GOODWYN: Goodman, Chaney and Schwerner, traveling across the state, were scheduled to check in at their destination at 4:00. By 5:00, CORE organizers began to raise the alarm. Dennis knew if he didn't hear anything soon, Goodman, Chaney and Schwerner were probably dead. If the Klan got you, you are gone. Everyone was playing for keeps.

Mr. DENNIS: About 5:30, 6:00, and that was when I was told that they were missing. And knowing Mickey Schwerner and James Chaney, they didn't take any chances in that area.

GOODWYN: Two of the victims were young, white, Jewish and from New York City, and the story captured national media. The federal government made a major effort to investigate, enlisting 400 navy sailors to help search. In the process, they found two people chained up and drowned in the Mississippi River. But it wasn't Goodman, Chaney or Schwerner. It was two 19-year-old black men, Charles Dee and Henry Moore, victims of the Klan nobody even knew about.

Mr. JERRY MITCHELL (Reporter, The Clarion-Ledger): I mean, they just picked these kids up for nothing, basically. Take them out and beat them until they're bloody. Load them into the trunk and take them out to the river. Tied them with duct tape, weighed them down, thrown them in the river. That's pretty darn heartless.

GOODWYN: Jerry Mitchell is a reporter for The Clarion-Ledger, who's reporting has led to the conviction of four Klansmen for civil rights murders. After Charles Dee and Henry Moore were found drowned, the FBI arrested James Seale, the son of a chapter leader of the Klan, and another Klansman named Charles Edwards. Edwards and Seale admitted their involvement but then the Department of Justice did something surprising. Instead of prosecuting, it turned the case over to the local district attorney in Natchez. Mitchell says the district attorney, not surprisingly, quickly dropped all the charges.

Mr. MITCHELL: The three civil rights workers' case took up so much energy and so much oxygen, and I think that these were forgotten killings.

GOODWYN: Mitchell began writing extensively about the murders in 2000, pointing out that Dee and Moore had been kidnapped and whipped into unconsciousness in the Homochitto National Forest, and therefore the alleged perpetrators were subject to federal prosecution. His coverage helped get the Justice Department into motion. And Mitchell got the only interview James Seale has given.

Mr. MITCHELL: He was absolutely in no fear of ever being prosecuted. I mean, he made that abundantly clear. I ain't in jail, am I? That was the attitude I saw in a number of these other guys - Klan guys I went to talk to. I know the prosecutor and he's not going to do anything and, you know.

* [WHAT THIS TASK INVOLVES]
Write out the radio transcript word for word, from "GOODWYN: Two of" through "pretty darn heartless.", with both of those included.

* [DATA]
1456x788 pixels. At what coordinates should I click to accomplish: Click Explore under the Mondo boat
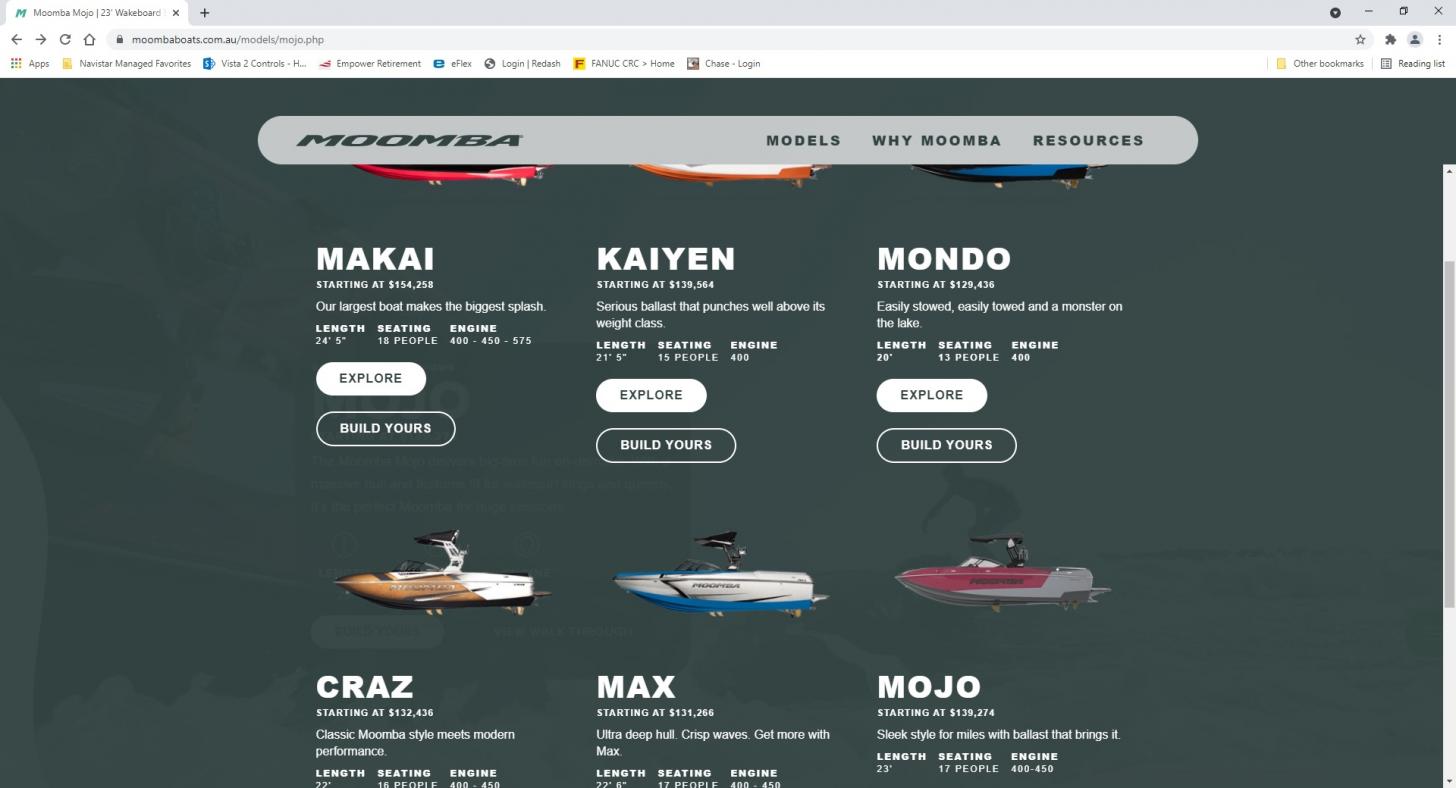click(x=932, y=395)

* [SOLUTION BELOW]
GOODWYN: Two of the victims were young, white, Jewish and from New York City, and the story captured national media. The federal government made a major effort to investigate, enlisting 400 navy sailors to help search. In the process, they found two people chained up and drowned in the Mississippi River. But it wasn't Goodman, Chaney or Schwerner. It was two 19-year-old black men, Charles Dee and Henry Moore, victims of the Klan nobody even knew about.

Mr. JERRY MITCHELL (Reporter, The Clarion-Ledger): I mean, they just picked these kids up for nothing, basically. Take them out and beat them until they're bloody. Load them into the trunk and take them out to the river. Tied them with duct tape, weighed them down, thrown them in the river. That's pretty darn heartless.